Who is the main culprit?
The primary risk factor for lung cancer is smoking tobacco, which accounts for most lung cancer related deaths. Cigarette smoke contains many cancer producing chemicals like nitrosamines and benzopyrenes. The risk for lung cancer increases with the number of packs of cigarettes smoked per day, and with the number of years spent smoking. Exposed non smokers also have an increased relative risk of developing lung cancer from second hand smoke. Stopping smoking brings down the risk of developing lung cancer. The decline is overall risk following stopping of smoking (called cessation) starts within 2-5 years of stopping smoking especially in people below 50 years of age.
What are the treatment options?
Surgery remains the gold standard of treatment in early stage lung cancers. However, there has been a search for nonsurgical, but curative treatment, more so in patients who are medically inoperable (that means the cancer as such is operable, however the patient cannot undergo surgery due to anesthetic risk), and in patients with a small tumors which has recurred (come back) after prior treatment. These are patients who earlier hit the dead end – now, Cyberknife treatment (called SBRT or SABR in lung) is an easy, non invasive therapy available with proven and equal efficacy in these patients. The effectiveness of Cyberknife treatment has made it a treatment option in early stage node negative non small cell lung cancers that are medically inoperable and has been incorporated into NCCN protocols.

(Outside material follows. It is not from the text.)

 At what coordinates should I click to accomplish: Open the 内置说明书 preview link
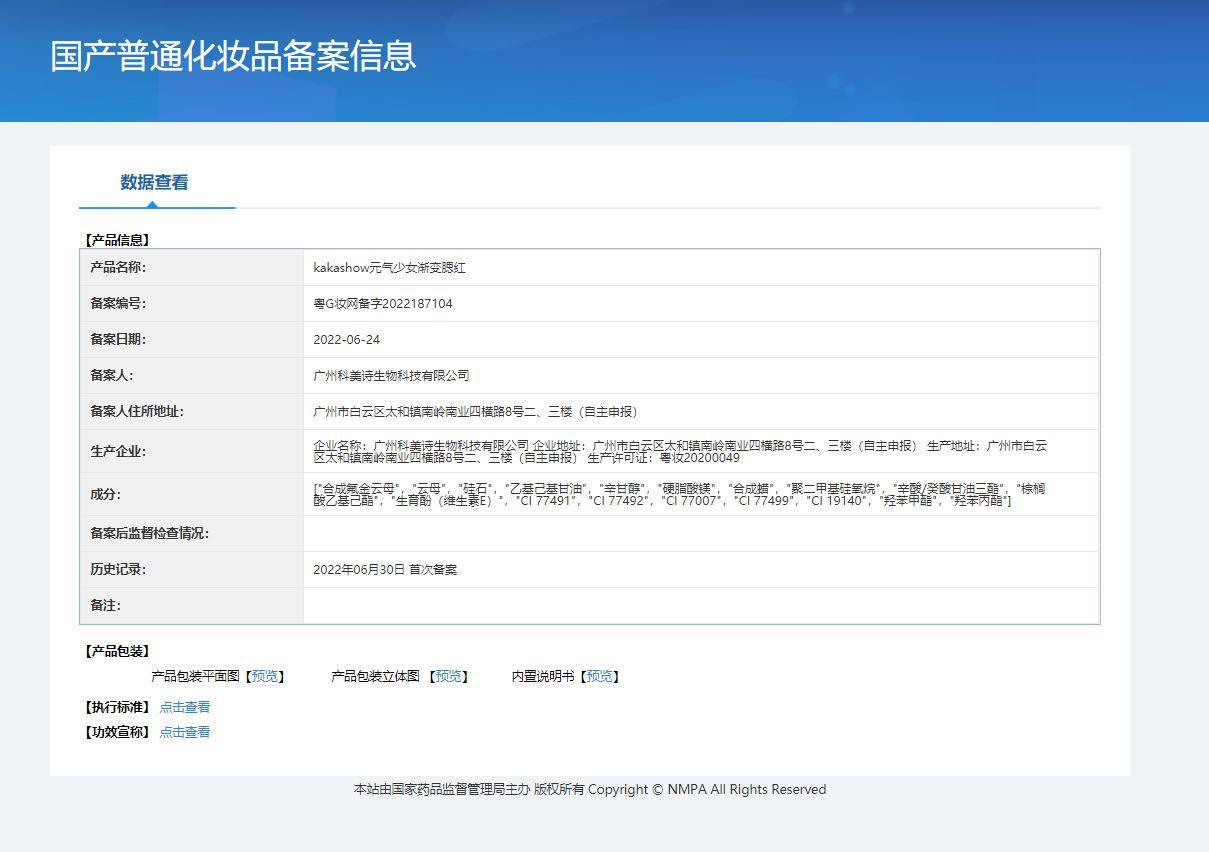[x=600, y=677]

Why M6 Cyber knife is preferred?
The Cyber knife system is a method of delivering radiotherapy, with the intention of targeting treatment more accurately than standard radiotherapy. It consists of two main components: Linac, which produces the radiation, and a robotic arm which allows the energy to be directed at any part of the body from any direction.
CyberKnife radiation surgery is the most advanced, non invasive radiation therapy tool available to treat cancerous as well as non cancerous diseases with the help of precise beams of high-dose radiation. It is a no pain and a no risk day-care treatment wherein patients are discharged as soon as the session gets over and therefore, no hospitalisation is required. The treatment uses a sophisticated image guidance system to beam high doses of radiation directly to your tumor.
The CyberKnife radiation therapy works the best for tumors that are upto 3cm in size. Cyberknife radio surgery is a very powerful and precise radiation technique, for patients with early stage primary, medically inoperable lung cancer. The treatment is safe to administer and also offers a new option in patients with recurrent disease or a single metastatic disease in the lung.
The Cyberknife-M6 device is uniquely designed to deliver an accurate and exact radiation dose to a moving cancer target in the chest, while preserving the maximum possible adjacent tissue, making it an ideal device to treat lung cancer patients. The CyberKnife-M6 device is the only radio surgery or radiotherapy device that tracks and treats a moving cancer throughout the entire breathing cycle. This enables an even smaller margin of normal tissue around the cancer to be treated, increasing the safety of treatment.